Ce fut un choc terrible.
Hillel avait été celui qui avait détruit la carrière de Woody. C'était à cause de lui que, à la suite de leur dispute, Woody s'était rendu chez Patrick Neville le soir du 14 février, était tombé nez à nez avec Tante Anita, et qu'elle était morte.
Quant à mon oncle Saul, si après le Drame il était resté si longtemps au Marriott de Baltimore, ce n'était pas parce qu'il ne voulait pas retourner à la maison d'Oak Park, mais parce qu'il ne la possédait plus. À ce moment-là, sans travail depuis des mois, à court de liquidités, il avait été incapable de continuer à payer l'hypothèque. C'est pour cela que la banque avait fini par saisir la maison.

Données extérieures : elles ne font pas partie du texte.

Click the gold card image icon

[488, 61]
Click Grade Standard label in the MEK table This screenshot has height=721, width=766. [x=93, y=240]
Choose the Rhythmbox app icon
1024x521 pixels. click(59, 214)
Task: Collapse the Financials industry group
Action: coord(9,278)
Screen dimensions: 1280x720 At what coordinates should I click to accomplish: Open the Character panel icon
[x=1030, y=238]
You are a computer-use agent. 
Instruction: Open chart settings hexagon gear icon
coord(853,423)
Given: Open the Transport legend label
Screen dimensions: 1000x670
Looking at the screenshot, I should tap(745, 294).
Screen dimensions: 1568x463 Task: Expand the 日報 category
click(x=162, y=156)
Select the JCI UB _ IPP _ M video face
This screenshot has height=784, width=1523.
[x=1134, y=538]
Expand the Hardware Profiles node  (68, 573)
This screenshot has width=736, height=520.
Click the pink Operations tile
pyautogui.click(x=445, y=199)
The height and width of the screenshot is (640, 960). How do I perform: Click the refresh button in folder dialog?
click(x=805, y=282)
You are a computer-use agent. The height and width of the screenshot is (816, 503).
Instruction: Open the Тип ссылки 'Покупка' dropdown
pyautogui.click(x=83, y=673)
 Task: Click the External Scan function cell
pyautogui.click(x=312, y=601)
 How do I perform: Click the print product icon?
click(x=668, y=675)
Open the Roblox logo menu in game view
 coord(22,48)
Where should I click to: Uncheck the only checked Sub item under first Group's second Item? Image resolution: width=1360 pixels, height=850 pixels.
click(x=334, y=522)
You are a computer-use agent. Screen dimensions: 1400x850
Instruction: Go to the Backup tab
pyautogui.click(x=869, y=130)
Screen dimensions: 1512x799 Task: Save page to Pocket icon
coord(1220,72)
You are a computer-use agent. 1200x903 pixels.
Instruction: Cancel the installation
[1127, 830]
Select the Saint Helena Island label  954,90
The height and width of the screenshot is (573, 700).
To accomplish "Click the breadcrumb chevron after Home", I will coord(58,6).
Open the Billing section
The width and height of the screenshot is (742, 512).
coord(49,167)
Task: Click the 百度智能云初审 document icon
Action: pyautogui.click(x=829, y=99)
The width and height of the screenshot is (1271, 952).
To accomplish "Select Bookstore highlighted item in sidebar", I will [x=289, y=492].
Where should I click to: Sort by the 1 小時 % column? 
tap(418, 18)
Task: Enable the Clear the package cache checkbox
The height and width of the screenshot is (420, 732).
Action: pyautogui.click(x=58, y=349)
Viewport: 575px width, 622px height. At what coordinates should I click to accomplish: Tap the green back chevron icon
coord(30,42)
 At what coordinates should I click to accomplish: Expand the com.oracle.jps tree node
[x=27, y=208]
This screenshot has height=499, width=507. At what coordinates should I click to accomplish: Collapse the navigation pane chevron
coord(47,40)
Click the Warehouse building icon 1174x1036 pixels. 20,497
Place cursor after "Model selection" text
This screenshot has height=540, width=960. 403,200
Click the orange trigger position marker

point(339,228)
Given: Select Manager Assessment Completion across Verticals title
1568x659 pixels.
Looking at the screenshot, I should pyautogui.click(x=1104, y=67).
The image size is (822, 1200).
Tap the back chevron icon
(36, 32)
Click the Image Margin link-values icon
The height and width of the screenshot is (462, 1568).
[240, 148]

Je demandai alors à Patrick :
— Pourquoi n'avez-vous rien dit ?
— Pour ne pas accabler ton oncle davantage. Woody et Hillel connaissaient la vérité sur le Talacen. Était-il bien utile de mêler encore ton oncle à ça ? Et fallait-il révéler à Hillel que son père avait détourné de l'argent et hypothéqué la maison pour financer le stade de Madison ? Il ne restait plus à ton oncle que sa dignité. J'ai voulu le protéger. J'ai toujours aimé ta famille, Marcus. Je ne vous ai toujours voulu que du bien.
Coconut Grove, Floride.
Septembre 2011.
Environ trois semaines après que j'étais allé assister à la destruction de son nom sur le stade, Oncle Saul me téléphona. Il avait une voix faible. Il me dit simplement : « Marcus, je ne me sens pas bien. Il faut que tu viennes. » Je compris que c'était urgent et je réservai un billet sur le prochain vol à destination de Miami.
J'arrivai en début de soirée à Coconut Grove. La Floride était accablée par une chaleur cuisante. Devant la maison de mon oncle, je trouvai Faith assise sur les marches qui menaient au porche. Je crois qu'elle m'attendait. À la façon dont elle me prit dans ses bras pour me saluer, je compris qu'il se passait quelque chose de grave. Je pénétrai à l'intérieur de la maison. Je le trouvai dans sa chambre, au fond de son lit. En me voyant, son visage s'illumina. Il paraissait néanmoins très faible et était très amaigri.